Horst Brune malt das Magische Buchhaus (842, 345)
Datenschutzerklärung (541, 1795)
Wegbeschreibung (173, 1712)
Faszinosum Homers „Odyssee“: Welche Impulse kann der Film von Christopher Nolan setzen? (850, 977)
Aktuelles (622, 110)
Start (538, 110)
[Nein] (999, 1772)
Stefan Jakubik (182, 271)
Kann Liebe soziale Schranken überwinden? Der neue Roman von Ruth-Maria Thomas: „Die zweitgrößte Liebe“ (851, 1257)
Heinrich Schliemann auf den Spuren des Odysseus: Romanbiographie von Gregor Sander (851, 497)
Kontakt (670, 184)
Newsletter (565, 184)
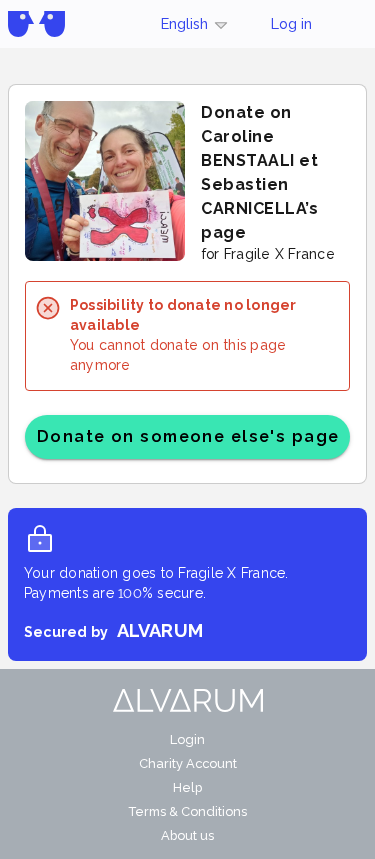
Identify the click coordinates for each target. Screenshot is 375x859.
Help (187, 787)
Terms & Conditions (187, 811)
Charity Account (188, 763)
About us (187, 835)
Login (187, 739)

....

■ **Required work**: With the first line being the one containing "Stefan Jakubik (182, 271)" and the last line the one containing "Kontakt (670, 184)", transcribe exactly the lines above that fall in that range.

■ **Solution to this task**:
Stefan Jakubik (182, 271)
Kann Liebe soziale Schranken überwinden? Der neue Roman von Ruth-Maria Thomas: „Die zweitgrößte Liebe“ (851, 1257)
Heinrich Schliemann auf den Spuren des Odysseus: Romanbiographie von Gregor Sander (851, 497)
Kontakt (670, 184)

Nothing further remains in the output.